▶ Exercise description:
Print word for word the first line of the records below and every following line through the one containing "Creativ Themes (233, 2541)"; print nothing else.

▶ Records provided:
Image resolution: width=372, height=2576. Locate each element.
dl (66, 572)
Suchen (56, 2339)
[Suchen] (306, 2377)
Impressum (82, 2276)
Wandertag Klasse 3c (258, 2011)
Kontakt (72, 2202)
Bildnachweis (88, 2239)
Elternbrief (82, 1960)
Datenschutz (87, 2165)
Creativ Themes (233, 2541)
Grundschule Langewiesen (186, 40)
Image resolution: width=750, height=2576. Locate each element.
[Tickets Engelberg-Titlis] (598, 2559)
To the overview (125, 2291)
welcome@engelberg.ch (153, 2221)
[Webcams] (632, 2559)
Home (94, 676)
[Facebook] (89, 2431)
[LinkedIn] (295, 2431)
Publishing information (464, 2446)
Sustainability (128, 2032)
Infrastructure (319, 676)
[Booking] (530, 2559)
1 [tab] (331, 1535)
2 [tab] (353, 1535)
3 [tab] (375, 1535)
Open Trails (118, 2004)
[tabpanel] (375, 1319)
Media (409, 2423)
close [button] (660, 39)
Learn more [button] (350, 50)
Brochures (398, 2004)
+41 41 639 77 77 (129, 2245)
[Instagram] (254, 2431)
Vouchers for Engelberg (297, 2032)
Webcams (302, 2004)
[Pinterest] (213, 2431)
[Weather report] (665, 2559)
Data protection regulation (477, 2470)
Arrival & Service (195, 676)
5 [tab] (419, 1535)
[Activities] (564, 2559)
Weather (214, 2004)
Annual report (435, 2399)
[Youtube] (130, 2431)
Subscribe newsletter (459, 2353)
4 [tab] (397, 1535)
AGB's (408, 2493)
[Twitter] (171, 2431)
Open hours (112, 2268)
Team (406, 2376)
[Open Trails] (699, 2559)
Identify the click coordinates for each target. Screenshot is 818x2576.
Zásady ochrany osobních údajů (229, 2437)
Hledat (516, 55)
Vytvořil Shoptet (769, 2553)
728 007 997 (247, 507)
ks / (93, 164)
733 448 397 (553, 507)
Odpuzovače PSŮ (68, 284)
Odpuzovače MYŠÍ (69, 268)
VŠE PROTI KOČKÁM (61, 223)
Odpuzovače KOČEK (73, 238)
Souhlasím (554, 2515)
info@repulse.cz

▶ Task response:
Image resolution: width=372, height=2576. Locate each element.
dl (66, 572)
Suchen (56, 2339)
[Suchen] (306, 2377)
Impressum (82, 2276)
Wandertag Klasse 3c (258, 2011)
Kontakt (72, 2202)
Bildnachweis (88, 2239)
Elternbrief (82, 1960)
Datenschutz (87, 2165)
Creativ Themes (233, 2541)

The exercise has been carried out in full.